I used to be a really active child. I loved to run, ride my bike, go hiking, and play outside with my friends and siblings. I was really into danpcing. It was my dream and passion. I walked on my toes a lot when I was super young and I danced every where and any where.
It was the summer of 2007, I was going into the 8th grade, and was just a few days after I had performed in the Stadium of Fire. I was sitting on the couch watching TV and looked down at my feet, and saw that my ankles were really swollen. I talked to my mom just moments later, freaking out that my ankles were gone. We thought it had something to do with the strenuous dancing and heat from the performance. A couple days or weeks went by and my calves began to swell too.
We went to the doctor, and they told us to start a log; to measure my calves every other day or so and see if they got bigger. They did. I had to wear well-arched gym shoes for three weeks straight to see if the swelling had something to do with flat arches. A Lot of ultrasounds were done to see if I had any blood clots; nothing was found. Then they checked my CK level with a blood test. A normal CK test averages between 45-230. Mine was 23,500. From that, we knew that something was wrong with my muscles. I had a muscle biopsy on my birthday. A few weeks later, the doctors called my parents with the results from my biopsy. They came down to my room and told me that I was diagnosed with LGMD. I don't remember much about that night. I do remember being sad, possibly crying, and just laying on my bed. I didn't know too much about the disease at the time. I only knew little bits from what I was told when my older sister was diagnosed months beforehand.
From this point on, the disease started to progress. I went from being one of the fastest runners in my class to being one of the slowest runners in just a year. And at that rate, my neurologist predicted that I would be in a wheelchair by the time I graduated high school. I was still able to dance for two years, and then cheer for my high school for two years. I really wish I would have kept some form of dance going after high school to keep my muscles strong. I went to physical therapy for six years to maintain my muscles, but struggled to keep going after I got pregnant.
Currently, I can no longer dance. I have the worst balance. I can't run at all. Walking long distances can be really tiring and hard.
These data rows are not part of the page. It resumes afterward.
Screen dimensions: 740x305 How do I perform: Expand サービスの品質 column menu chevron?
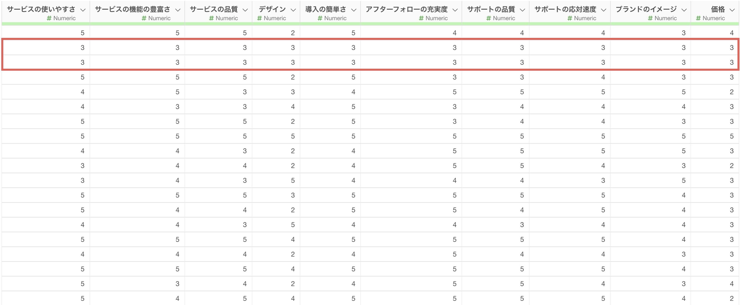(x=245, y=10)
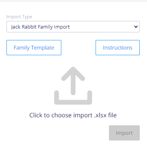Click the 'Jack Rabbit Family Import' selected value
The image size is (147, 147).
point(40,27)
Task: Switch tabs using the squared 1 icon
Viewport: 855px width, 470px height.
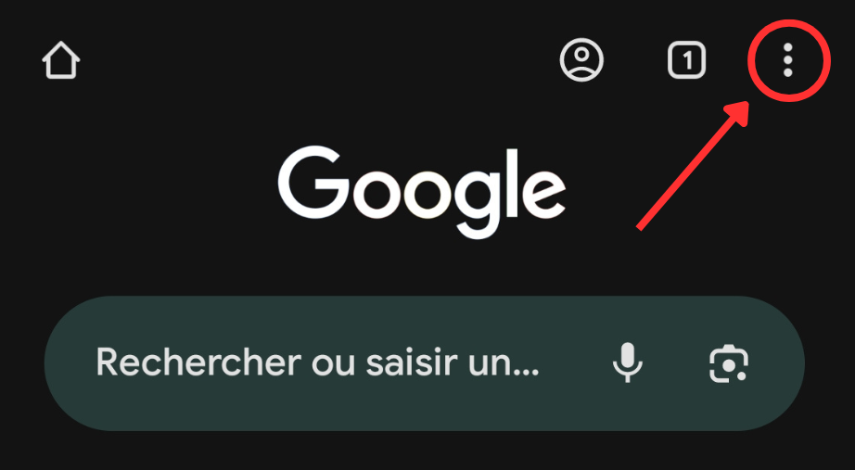Action: tap(686, 60)
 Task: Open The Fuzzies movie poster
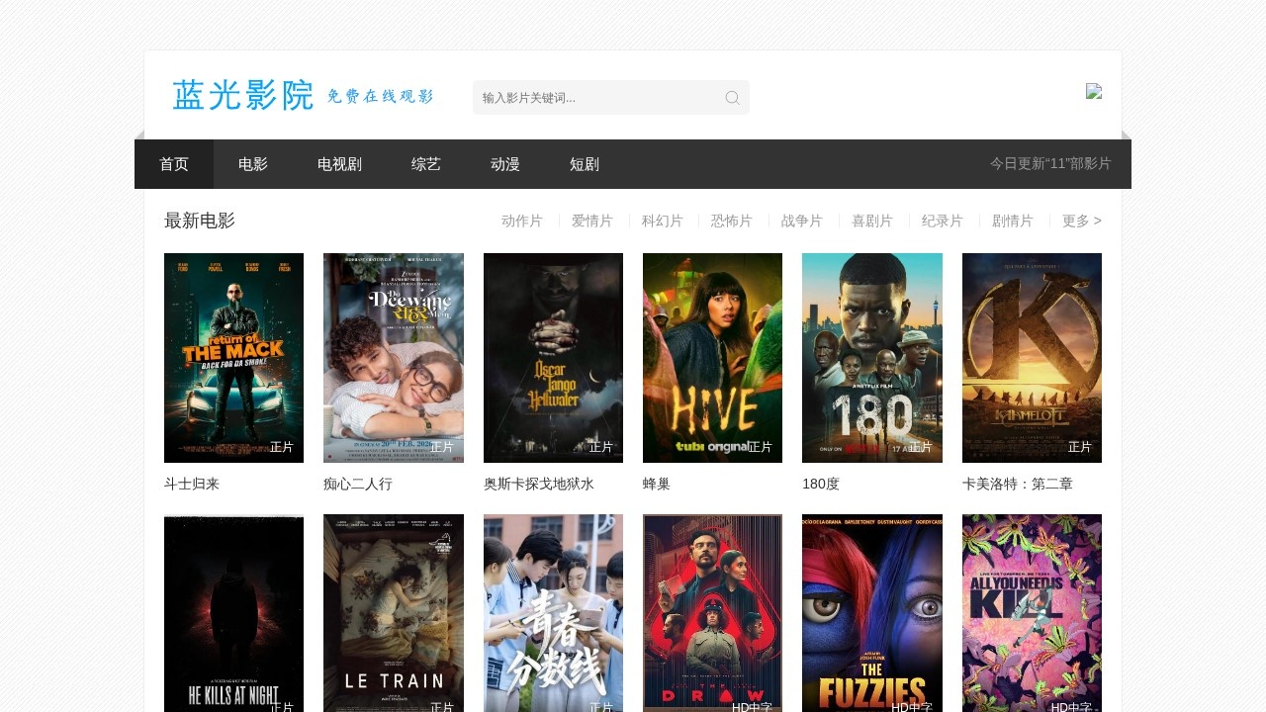(871, 613)
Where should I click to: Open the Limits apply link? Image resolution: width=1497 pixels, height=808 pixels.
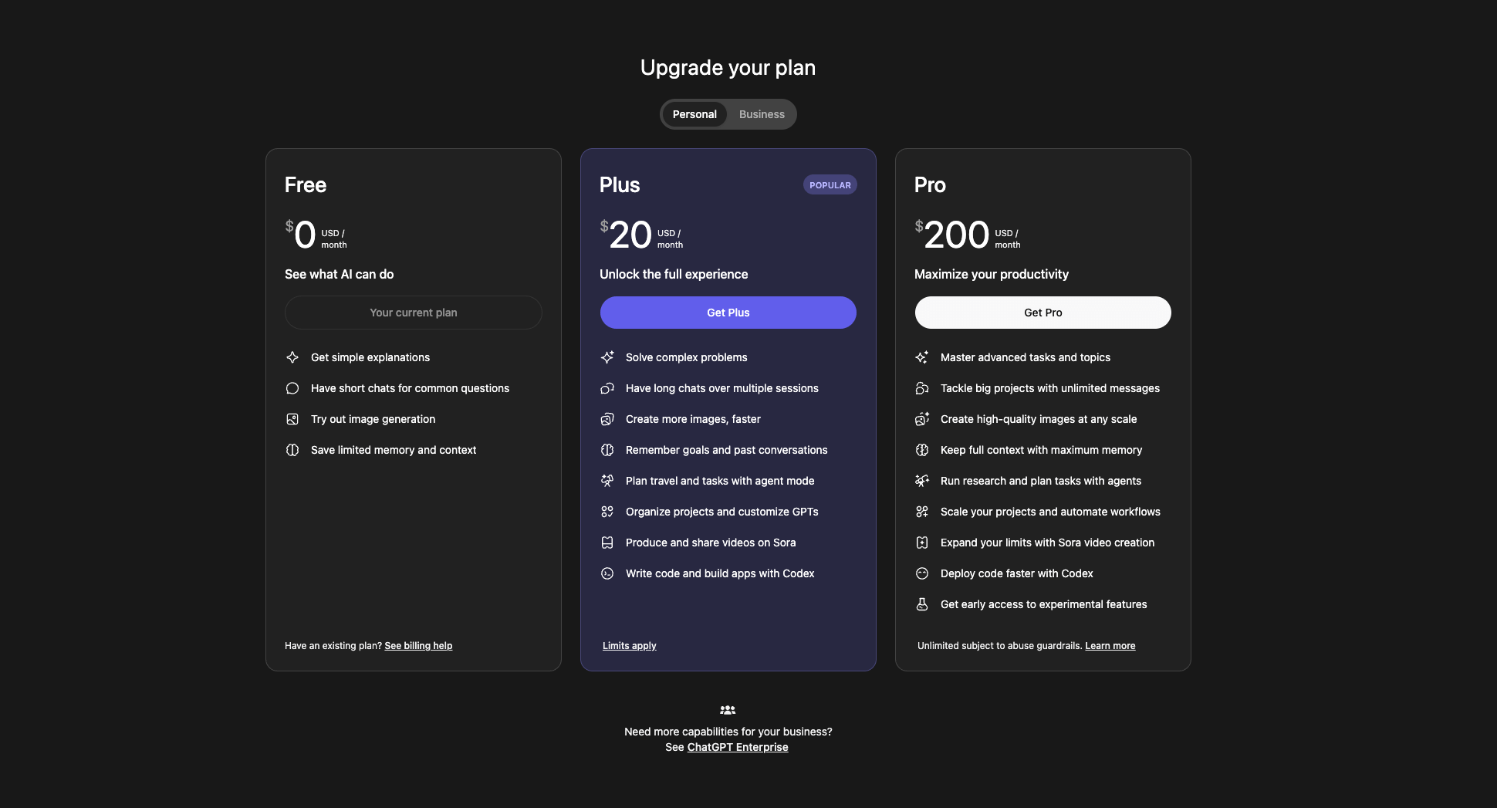click(629, 645)
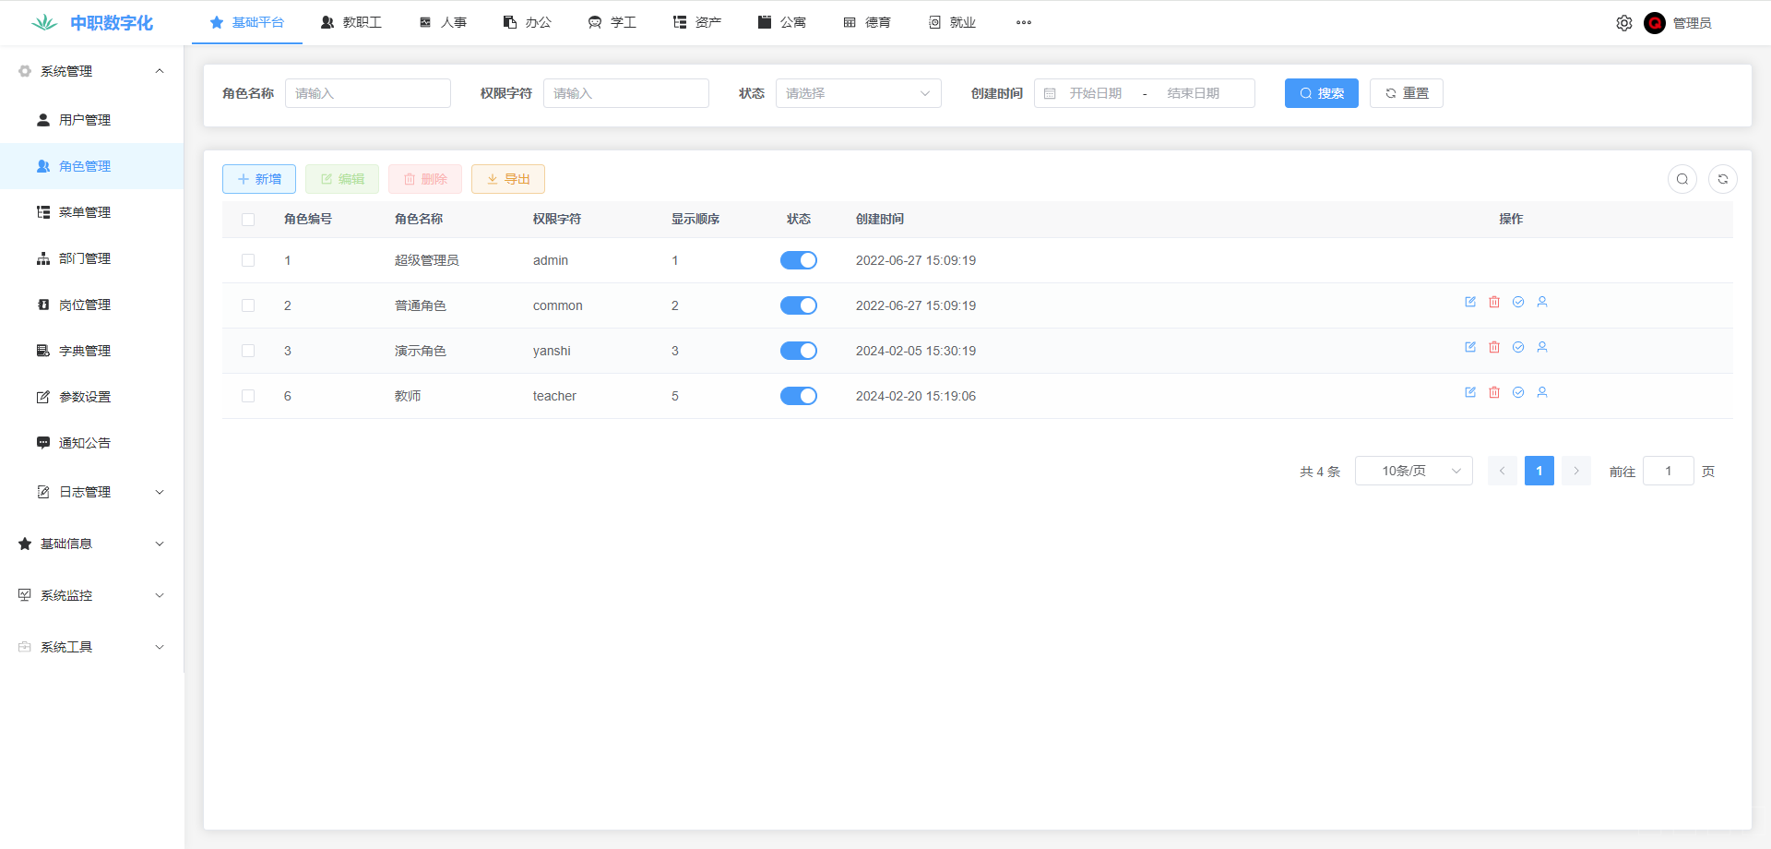
Task: Switch to the 教职工 top navigation tab
Action: click(x=351, y=22)
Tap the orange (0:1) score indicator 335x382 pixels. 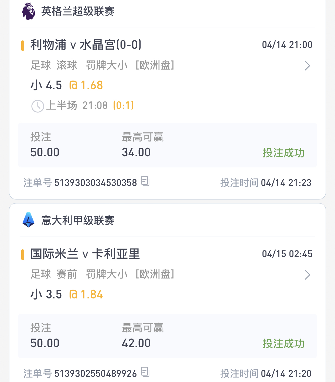tap(123, 105)
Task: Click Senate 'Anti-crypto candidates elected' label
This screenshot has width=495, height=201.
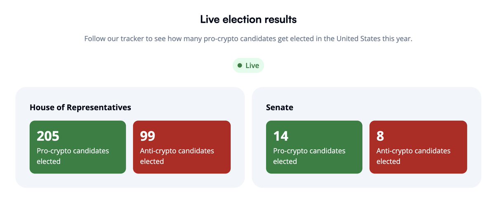Action: coord(413,156)
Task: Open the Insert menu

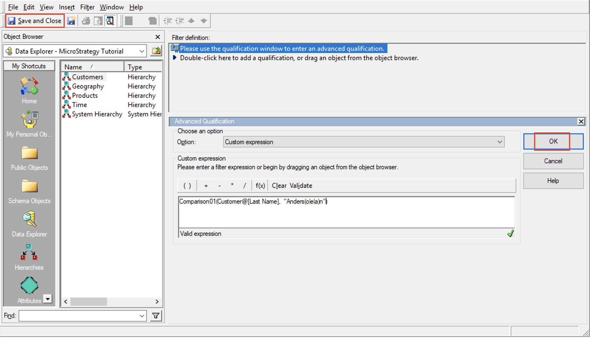Action: point(67,7)
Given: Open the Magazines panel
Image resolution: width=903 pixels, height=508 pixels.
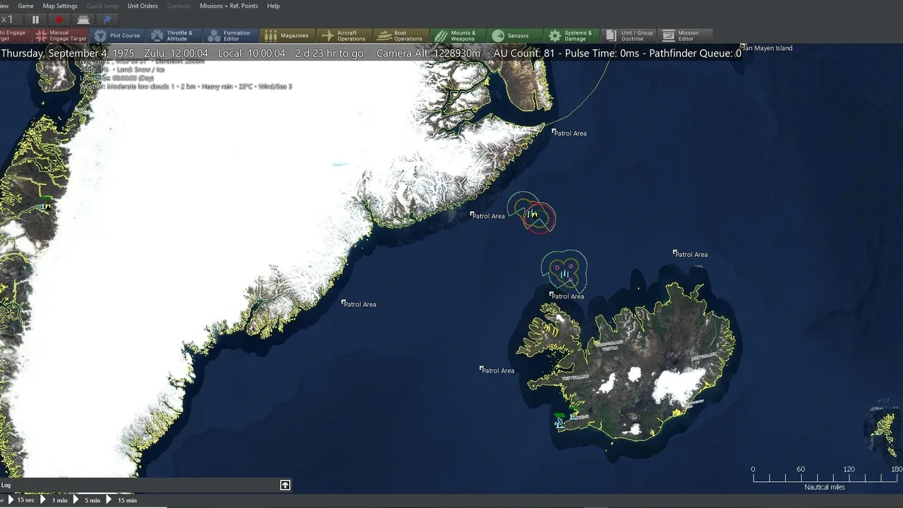Looking at the screenshot, I should coord(287,36).
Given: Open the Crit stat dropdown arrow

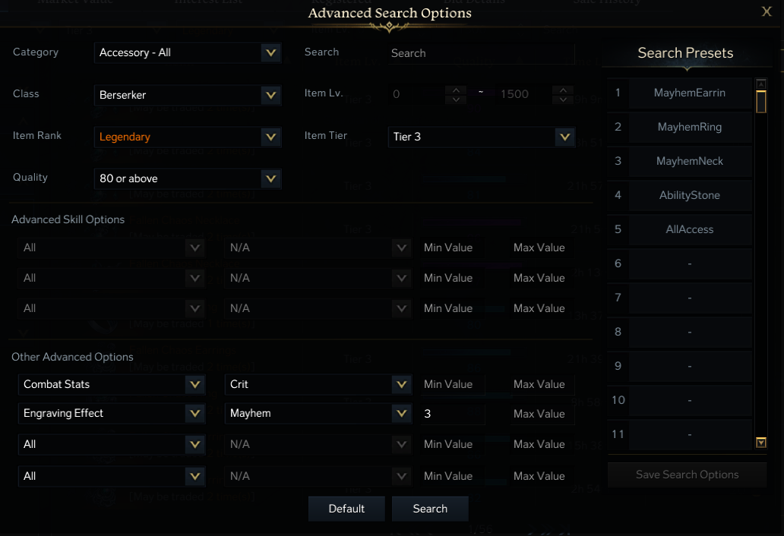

Standing for long periods of time is tiring. I fall all the time. I can't go up on my toes at all. Stairs are completely impossible. Ramps are doable, but can be tough. Jumping is completely impossible. I can't squat down or stand up from squatting position. Getting up off the floor can be really hard. Lifting hasn't been too much of a problem, but weak legs make it so I can't move far when carrying things. It is basically my calf, ankle, and gluteal muscles that have been progressively weakening since the beginning.
I had custom-made foot drop orthotics which ruined my walking more. I have had ACL braces for each leg that really helped me walk and keep my knee from locking. I have canes, a walker, and a wheelchair that I don't use much yet, but may need down the road. Matt and I have also been talking about possibly getting a hand-control driven car sometime this year.
The last time I talked to my neurologist, I was newly married and was planning on getting pregnant. He again predicted that I would be in a wheelchair after giving birth. I am loving that I have proved him wrong twice now. Although my legs have become weaker, I feel that my arm strength has been maintained from lifting and holding Cali.
Even though my life's course changed drastically, I have still been able to accomplish and do many things in my life. I have found such a love for arts and crafts. I love singing. I love boating and doing things with my family. I love cleaning and organizing. I love watching movies and playing games. I love doing all these things that I may have never known if I had stuck to dancing. I married the love of my life, my high school sweetheart, my missionary, and best friend. I graduated college. I had my adorable and happy baby girl. My future career is taking off (stay tuned) and I am still able to have adventures and achieve my dreams.
Most importantly, MD has made me spiritually stronger. Being weak physically has it's challenges, and sadly, it's going to get worse. But being spiritually weak is something I hope to never go through. I remember my bishop at the time told me that 'it's more important to stay spiritually strong, than physically strong." And I 100% agree. I have come so close to my Heavenly Father because of all of this and I thank God everyday for the blessings I have received because of MD. It's honestly a blessing in disguise.
I love my life and I wouldn't have it any other way.